Query Execution Metrics
The Query Execution Metrics panel displays the following set of metrics.
|Metric Type||Metric Name||Description|
|Task||Committed Heap Bytes||The maximum amount of memory (in bytes) that can be used for memory management.|
|CPU Milliseconds||The CPU time (in ms)|
|GC Time||Time spent by the JVM in garbage collection while executing a query.|
|Input Records Processed||The number of input records processed.|
|Merge Phase Time||The time taken to merge a query phase.|
|Merged Map Outputs||The number of map outputs that were merged.|
|Output Bytes||The number of output bytes written to a file format while executing the query at a given time.|
|Output Records||The number of output records.|
|Physical Memory Bytes||The amount of physical memory the query uses.|
|Shuffle Bytes To Disk||The number of shuffle records written to disk.|
|Shuffle Bytes To Mem||The number of shuffle records written to memory.|
|Shuffle Bytes||The number of shuffle bytes the query uses.|
|Shuffle Phase Time||The time taken to shuffle a query phase.|
|Spilled Records||The number of spilled records.|
|Virtual Memory Bytes||The amount of virtual memory used by queries.|
|File System Metrics||HDFS Bytes Written||The number of HDFS bytes written to the query executor.|
|File Bytes Written||The number of file bytes written to the query executor.|
|HDFS Bytes Read||The number of HDFS bytes read.|
|File Bytes Read||The number of file bytes read.|
|DAG Metrics||Total Launched Tasks||The number of tasks launched in DAG.|
|Rack Local Tasks||The number of tasks that are local to the rack.|
|Data Local Tasks||The number of tasks that are local to the data.|
|# of Succeeded Tasks||The number of tasks that completed successfully.|
|Application Master Cpu Time||The time taken by the CPU in application master.|
|Application Master GC Time||The time taken by the GC in the application master.|
|HIVE Metrics||Hive Files Created||The number of HIVE files that were created.|
Query DAG and Plan
The panel displays the distribution of query logic in the form of a DAG and a physical execution plan.

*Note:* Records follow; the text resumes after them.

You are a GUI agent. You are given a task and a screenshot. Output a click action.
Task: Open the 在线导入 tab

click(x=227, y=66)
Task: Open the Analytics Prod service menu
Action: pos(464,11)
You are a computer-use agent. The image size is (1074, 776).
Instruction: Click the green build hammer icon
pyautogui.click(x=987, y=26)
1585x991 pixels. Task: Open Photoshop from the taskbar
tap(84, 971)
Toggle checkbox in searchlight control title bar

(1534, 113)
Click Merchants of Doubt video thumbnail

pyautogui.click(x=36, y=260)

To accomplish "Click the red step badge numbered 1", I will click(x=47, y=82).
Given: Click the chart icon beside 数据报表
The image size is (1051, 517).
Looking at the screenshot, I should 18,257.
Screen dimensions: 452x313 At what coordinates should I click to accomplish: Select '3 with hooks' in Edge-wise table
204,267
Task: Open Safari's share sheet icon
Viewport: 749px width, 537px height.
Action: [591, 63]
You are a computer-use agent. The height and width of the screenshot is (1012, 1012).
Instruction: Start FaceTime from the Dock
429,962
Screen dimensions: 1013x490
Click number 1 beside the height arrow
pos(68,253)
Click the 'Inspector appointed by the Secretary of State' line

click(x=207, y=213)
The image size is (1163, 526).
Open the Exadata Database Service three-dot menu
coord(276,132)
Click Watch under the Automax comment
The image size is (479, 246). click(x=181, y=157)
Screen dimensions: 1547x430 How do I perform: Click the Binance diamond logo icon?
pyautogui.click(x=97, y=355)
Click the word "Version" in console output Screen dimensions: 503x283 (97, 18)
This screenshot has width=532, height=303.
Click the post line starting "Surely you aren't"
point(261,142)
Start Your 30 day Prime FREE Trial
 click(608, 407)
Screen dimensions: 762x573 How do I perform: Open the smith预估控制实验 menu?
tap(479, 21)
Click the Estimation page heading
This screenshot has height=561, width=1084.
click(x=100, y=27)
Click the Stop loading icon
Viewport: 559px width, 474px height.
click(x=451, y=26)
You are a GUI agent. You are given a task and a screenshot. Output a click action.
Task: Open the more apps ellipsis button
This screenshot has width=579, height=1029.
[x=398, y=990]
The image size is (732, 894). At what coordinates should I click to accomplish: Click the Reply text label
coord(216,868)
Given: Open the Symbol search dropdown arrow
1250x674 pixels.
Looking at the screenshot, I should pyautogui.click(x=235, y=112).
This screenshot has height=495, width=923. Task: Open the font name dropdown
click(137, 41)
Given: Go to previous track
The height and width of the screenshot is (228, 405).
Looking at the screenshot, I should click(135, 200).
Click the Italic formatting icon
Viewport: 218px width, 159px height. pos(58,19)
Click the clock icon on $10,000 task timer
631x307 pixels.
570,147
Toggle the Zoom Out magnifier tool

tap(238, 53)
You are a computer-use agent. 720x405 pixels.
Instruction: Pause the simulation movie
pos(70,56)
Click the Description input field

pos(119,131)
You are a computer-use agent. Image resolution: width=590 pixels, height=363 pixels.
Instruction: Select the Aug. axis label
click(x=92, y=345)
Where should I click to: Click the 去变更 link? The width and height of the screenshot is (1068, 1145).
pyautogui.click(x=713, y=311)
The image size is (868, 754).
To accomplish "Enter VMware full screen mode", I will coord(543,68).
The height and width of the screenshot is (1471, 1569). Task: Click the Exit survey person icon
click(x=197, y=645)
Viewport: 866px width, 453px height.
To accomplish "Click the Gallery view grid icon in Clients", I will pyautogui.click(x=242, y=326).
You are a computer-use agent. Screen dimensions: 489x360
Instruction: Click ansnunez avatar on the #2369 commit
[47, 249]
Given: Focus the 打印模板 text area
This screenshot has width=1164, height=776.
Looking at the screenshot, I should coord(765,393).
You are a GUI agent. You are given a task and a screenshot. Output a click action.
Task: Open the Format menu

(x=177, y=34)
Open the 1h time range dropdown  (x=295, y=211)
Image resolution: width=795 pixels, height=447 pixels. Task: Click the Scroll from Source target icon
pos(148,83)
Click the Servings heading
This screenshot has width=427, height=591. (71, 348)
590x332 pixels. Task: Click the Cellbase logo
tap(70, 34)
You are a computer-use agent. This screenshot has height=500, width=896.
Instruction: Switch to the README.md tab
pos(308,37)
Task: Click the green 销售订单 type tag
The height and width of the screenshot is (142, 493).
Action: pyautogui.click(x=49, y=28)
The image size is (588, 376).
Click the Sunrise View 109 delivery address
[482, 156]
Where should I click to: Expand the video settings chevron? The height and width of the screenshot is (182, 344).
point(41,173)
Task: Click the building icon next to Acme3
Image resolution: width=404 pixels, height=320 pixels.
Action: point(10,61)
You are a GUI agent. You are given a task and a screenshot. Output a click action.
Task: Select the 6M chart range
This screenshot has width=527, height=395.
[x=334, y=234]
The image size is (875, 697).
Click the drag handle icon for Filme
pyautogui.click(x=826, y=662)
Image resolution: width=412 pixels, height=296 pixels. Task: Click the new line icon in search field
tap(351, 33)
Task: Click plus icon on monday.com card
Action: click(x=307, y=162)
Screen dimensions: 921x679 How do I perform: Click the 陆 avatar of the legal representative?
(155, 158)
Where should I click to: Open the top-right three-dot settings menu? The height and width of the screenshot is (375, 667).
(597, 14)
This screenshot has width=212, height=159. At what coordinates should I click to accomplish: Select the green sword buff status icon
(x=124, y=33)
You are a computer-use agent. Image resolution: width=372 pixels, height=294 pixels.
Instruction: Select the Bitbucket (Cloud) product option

The Direct Acyclic Graph (DAG) is an execution graph that displays a flow diagram of the compiled Hive SQL queries. This graph is a work scheduling graph with finite elements connected in edges and vertices. The order of execution of the jobs in DAG is specified by the directions of the edges in the graph. The graph is acyclic as it has no loops or cycles.
Plan is a logical representation of how Spark executes the query, where a query is broken into different logical plans.